El obradorismo ha enfermado, literalmente, a los mexicanos. Al desaparecer el Seguro Popular, hizo nugatorio el derecho constitucional a la salud de millones de mexicanos. Su alternativa, el Insabi, fue uno de los mayores fracasos gubernamentales de la historia, tan es así, que apenas tuvo una existencia de tres años y medio.
La ocurrencia con la que Obrador sustituyó al Insabi fue el IMSS-Bienestar (que no es lo mismo que el IMSS), un organismo “descentralizado” que, en la práctica, está haciendo lo contrario, está centralizando todos los servicios de salud de las entidades federativas (absurdamente, a esto el gobierno le llama “federalizar”); es decir, le está quitando los recursos humanos, materiales y financieros a los estados y a la CDMX, en materia de salud, para que todo lo administre este organismo.

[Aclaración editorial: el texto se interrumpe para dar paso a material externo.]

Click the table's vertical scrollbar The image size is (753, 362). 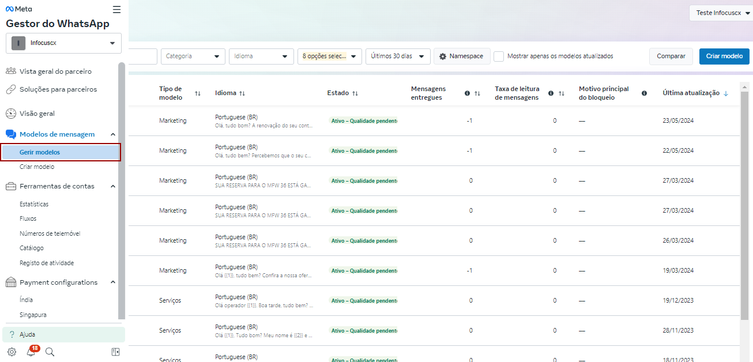(744, 202)
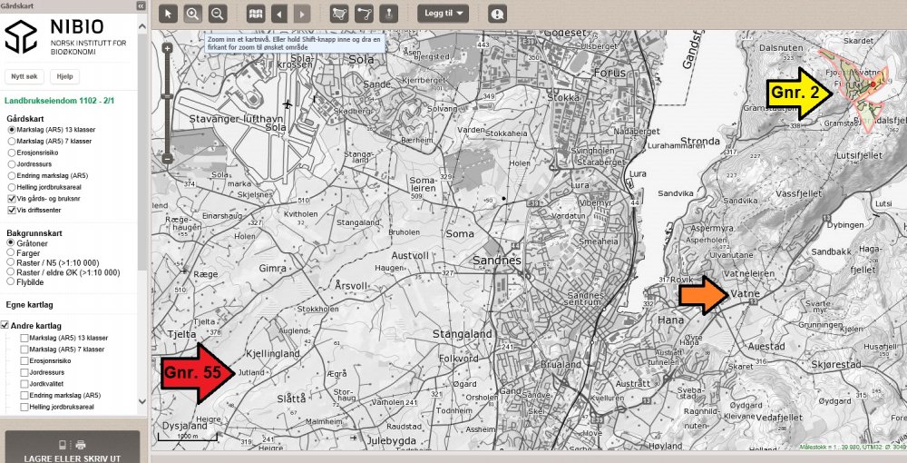Click the zoom in magnifier tool

pyautogui.click(x=192, y=14)
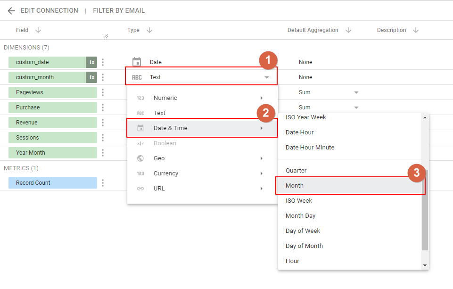Click the back arrow beside Edit Connection

(x=11, y=11)
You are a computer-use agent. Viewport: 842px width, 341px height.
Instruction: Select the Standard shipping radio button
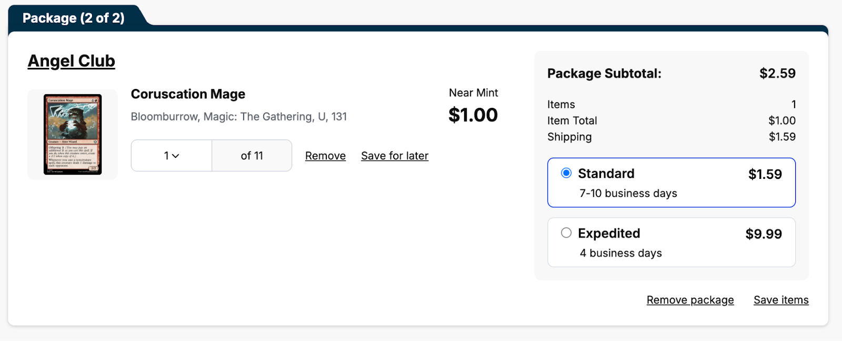point(566,173)
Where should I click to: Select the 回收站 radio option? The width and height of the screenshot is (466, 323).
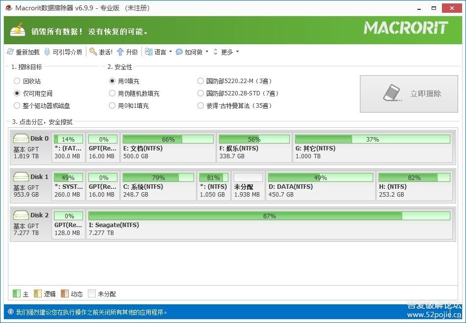17,81
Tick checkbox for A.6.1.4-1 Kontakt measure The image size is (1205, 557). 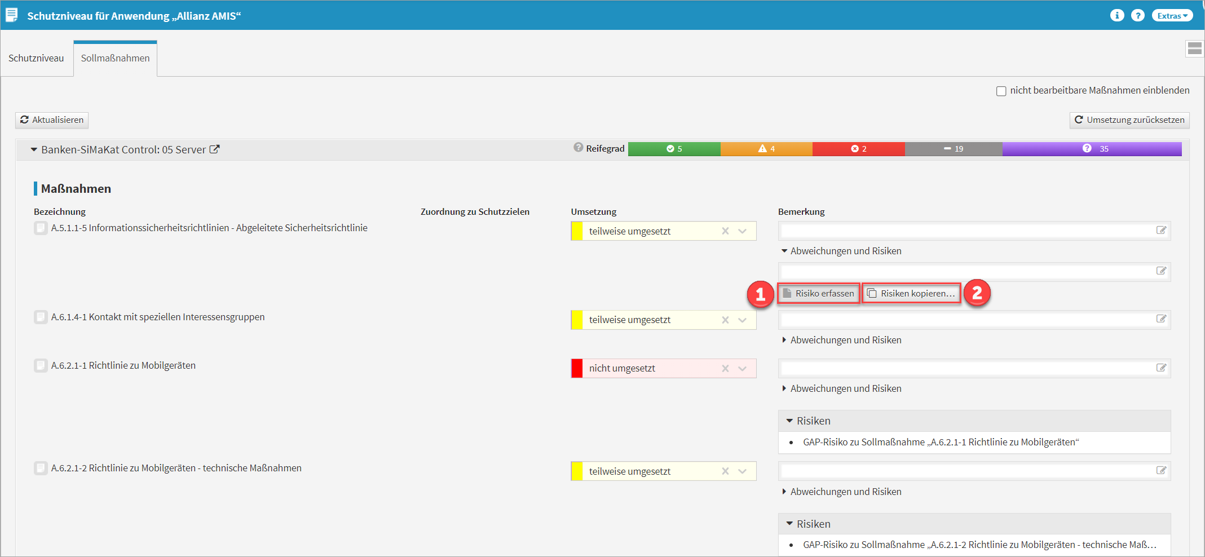[x=41, y=317]
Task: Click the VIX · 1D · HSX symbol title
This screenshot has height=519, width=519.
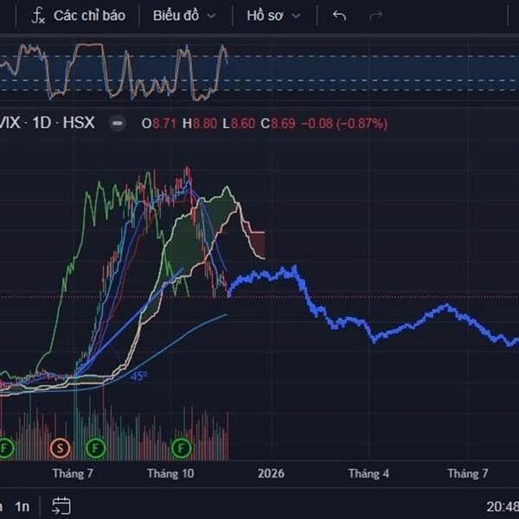Action: coord(48,123)
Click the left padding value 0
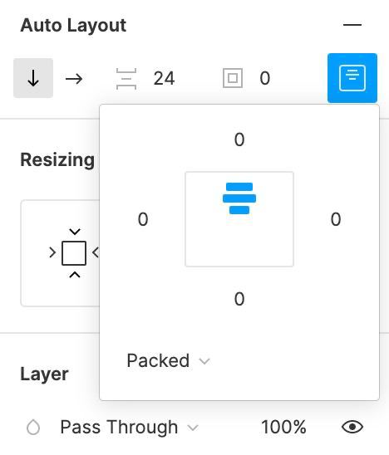Screen dimensions: 389x455 coord(143,219)
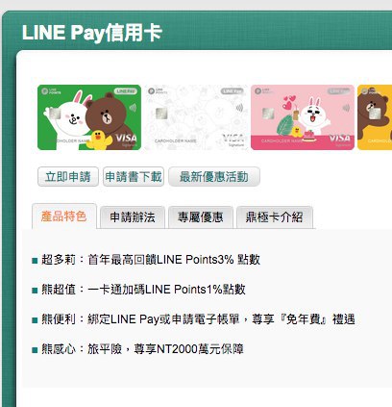Screen dimensions: 392x407
Task: Select the green Cony and Brown card
Action: pos(89,117)
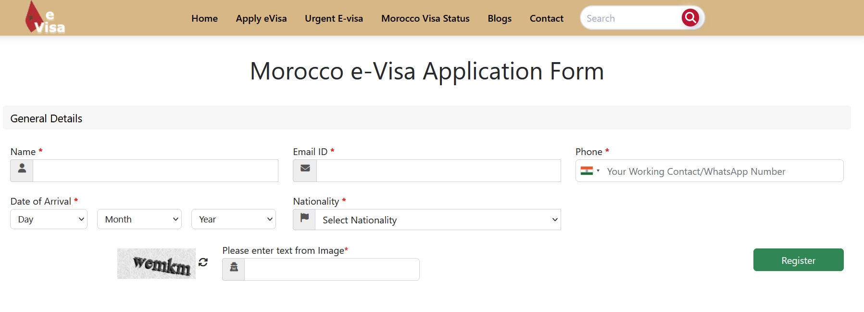Focus the Email ID input field
The height and width of the screenshot is (312, 864).
[438, 170]
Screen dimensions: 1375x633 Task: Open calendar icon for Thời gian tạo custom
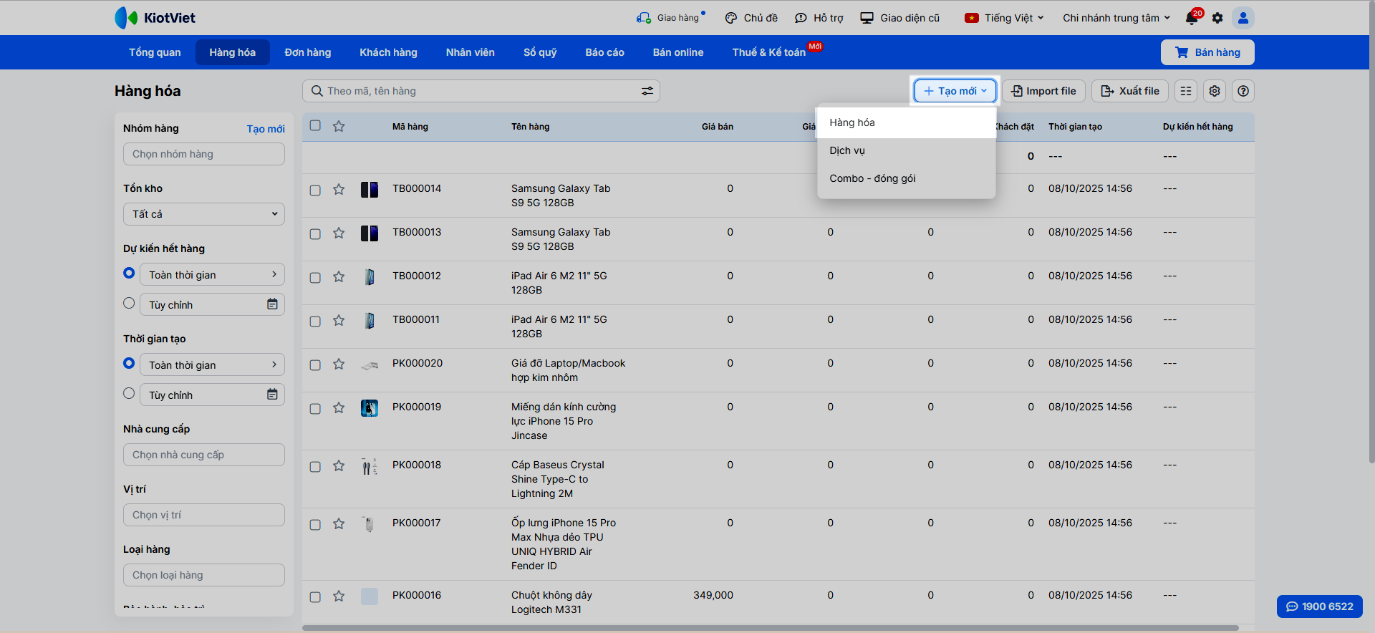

Pero como la marca de este gobierno es la improvisación, no comprendieron las implicaciones laborales de hacer este cambio. Es aquí donde entran los médicos que se han manifestado. Se trata de trabajadores del gobierno de la capital, bajo el régimen denominado “Galeno Salud”, un régimen que precariza al personal de salud, porque no tienen estabilidad laboral ni seguridad social, ni se les reconoce antigüedad (algunos llevan más de diez años así). Cuando se creó el Insabi, por esa vía se contrató a nuevo personal, con mejores condiciones laborales y mejores sueldos, pero a ellos no los voltearon a ver. Con la creación del IMSS-Bienestar han pedido que ahora sí se les incorpore a un mejor régimen laboral, pues ni siquiera tienen la certeza de que serán recontratados, pero las autoridades sólo les han dado largas y, ahora hasta les avientan a los granaderos (los que, según Sheinbaum, ya no existen).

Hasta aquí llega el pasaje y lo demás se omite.